A second human papillomavirus (HPV) vaccine (Cervarix) has been accepted for use through the National HPV Vaccination Program. This Program allows free vaccination for girls aged 12 and 13 years, with a catch-up program for all females aged 13–26 years* through the National Immunisation Program (NIP) due to finish at the end of June 2009.1 Individual State or Territory Health Departments will decide which of the 2 approved HPV vaccines (Gardasil or Cervarix) to supply in the future.
Cervarix is a bivalent HPV vaccine that protects against infection with HPV types 16 and 18. These 2 types are responsible for 70% to 80% of cervical cancers and around 45% of high-grade cervical lesions in Australia.2,3
The Pharmaceutical Benefits Advisory Committee (PBAC) recommended listing Cervarix on the NIP on the basis of acceptable cost-effectiveness compared with Gardasil.4 The PBAC accepted that both vaccines provide similarly high levels of protection against persistent infection with HPV-16 and HPV-18 and related precancerous cervical lesions.
In clinical trials, Cervarix was highly effective (> 90%) in preventing infection with HPV-16 or HPV-18 in previously uninfected females, and in preventing cervical dysplasia caused by these subtypes.5–7 High levels of protection against infection were maintained in fully vaccinated females for up to 4.5 years after the first vaccine dose was administered.6
There is some evidence that Cervarix provides cross-protection against infection with other oncogenic HPV types not included in the vaccine.7 Unlike the quadrivalent HPV vaccine Gardasil (see NPS RADAR review), Cervarix does not protect against HPV-6 and HPV-11, which cause most cases of genital warts8, and it is not approved for use in males.9
A full course of vaccination consists of 3 doses (0, 1 and 6 months) administered intramuscularly into the deltoid region.9 Local injection-site symptoms (pain, redness, or swelling) are very common.

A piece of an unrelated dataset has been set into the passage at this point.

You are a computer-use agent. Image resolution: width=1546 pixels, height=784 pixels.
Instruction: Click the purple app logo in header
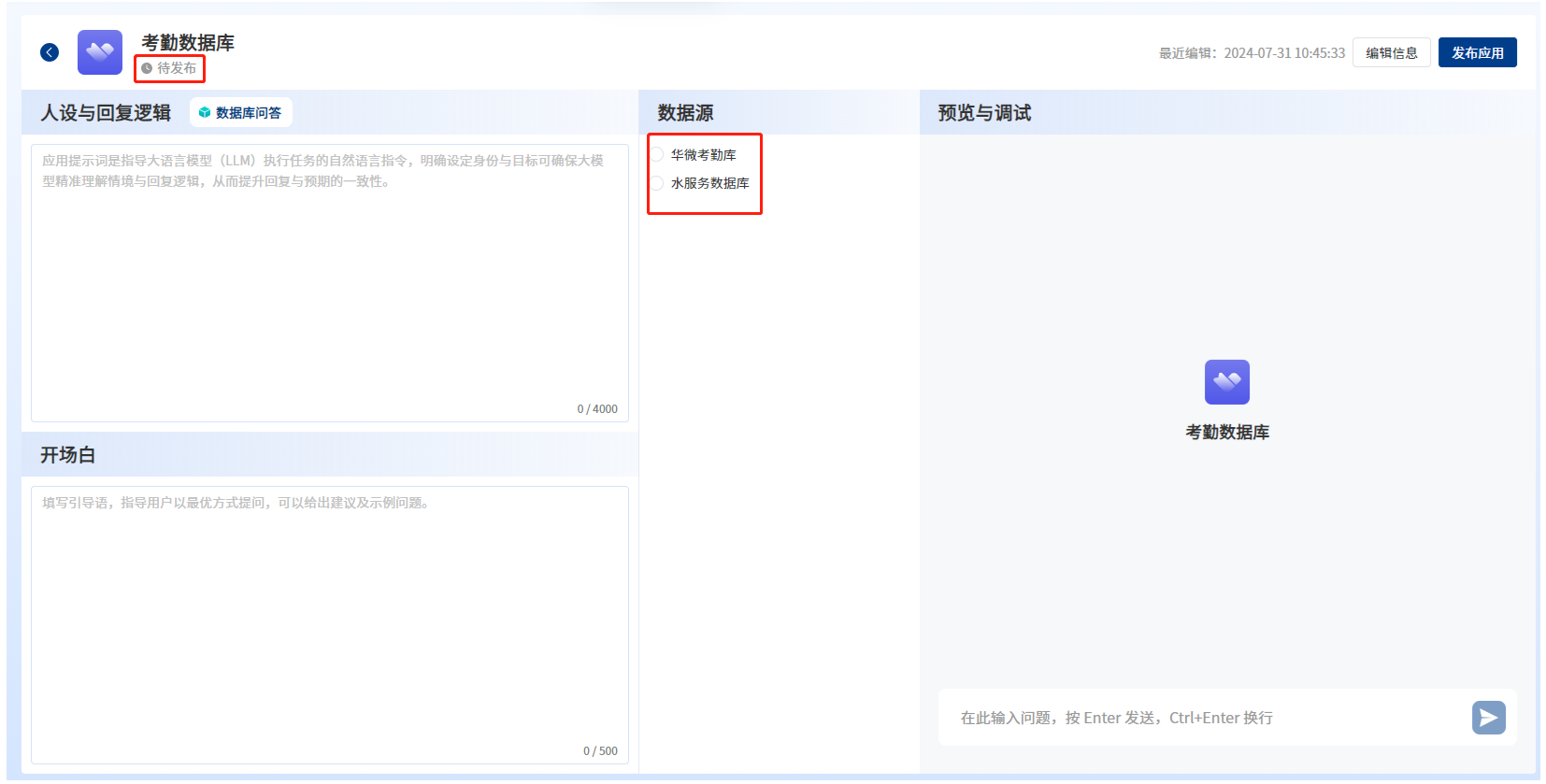(100, 52)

These and other systemic symptoms (fatigue, headache, or myalgia) were more commonly reported with Cervarix in the 7-day post-vaccination period than with placebo.9
HPV vaccines do not protect against all oncogenic HPV types. Advise all females who have ever been sexually active, whether vaccinated or unvaccinated, to have regular Pap smears from the age of 18 years, or within two years of first intercourse, whichever is later.1
* Cervarix is TGA approved in females aged 10–45 years for the prevention of cervical cancer.9
- Australian Government Department of Health and Aging. National Human Papillomavirus (HPV) Vaccination Program Immunisation Provider Guidelines 2007. http://www.health.gov.au/internet/standby/publishing.nsf/Content/BAB4FACE8645C02FCA2572990016D0F2/$File/gp-booklet.pdf
- Stevens M, Tabrizi S, Quinn M, et al. Human papillomavirus genotype prevalence in cervical biopsies from women diagnosed with cervical intraepithelial neoplasia or cervical cancer in Melbourne, Australia. Int J Gynecol Cancer 2006;16:1017–24. [PubMed]
- Brestovac B, Harnett G, Smith D, et al. Human papillomavirus genotypes and their association with cervical neoplasia in a cohort of Western Australian women. J Med Virol 2005;76:106–10. [PubMed]
- Australian Government Department of Health and Aging. November 2007 PBAC Outcomes — Positive Recommendations. 2007. http://www.health.gov.au/internet/main/publishing.nsf/Content/A008C4F78F359BF2CA2573A800032DBF/$File/11-07%20PBAC%20positive%20decisions%20for%20website.pdf
- Harper D, Franco E, Wheeler C, et al. Efficacy of a bivalent L1 virus-like particle vaccine in prevention of infection with human papillomavirus types 16 and 18 in young women: a randomised controlled trial. Lancet 2004;364:1757–65. [PubMed]
- Harper D, Franco E, Wheeler C, et al. Sustained efficacy up to 4.5 years of a bivalent L1 virus-like particle vaccine against human papillomavirus types 16 and 18: follow-up from a randomised control trial. Lancet 2006;367:1247–55. [PubMed]
- Paavonen J, Jenkins D, Bosch F, et al. Efficacy of a prophylactic adjuvanted bivalent L1 virus-like-particle vaccine against infection with human papillomavirus types 16 and 18 in young women: an interim analysis of a phase III double-blind, randomised controlled trial. Lancet 2007;369:2161–70. [PubMed]
- Brown DR, Schroeder JM, Bryan JT, et al. Detection of multiple human papillomavirus types in Condylomata acuminata lesions from otherwise healthy and immunosuppressed patients. J Clin Microbiol 1999;37:3316–22. [PubMed]
- GlaxoSmithKline Pty Ltd. Cervarix product information. 16 May 2007.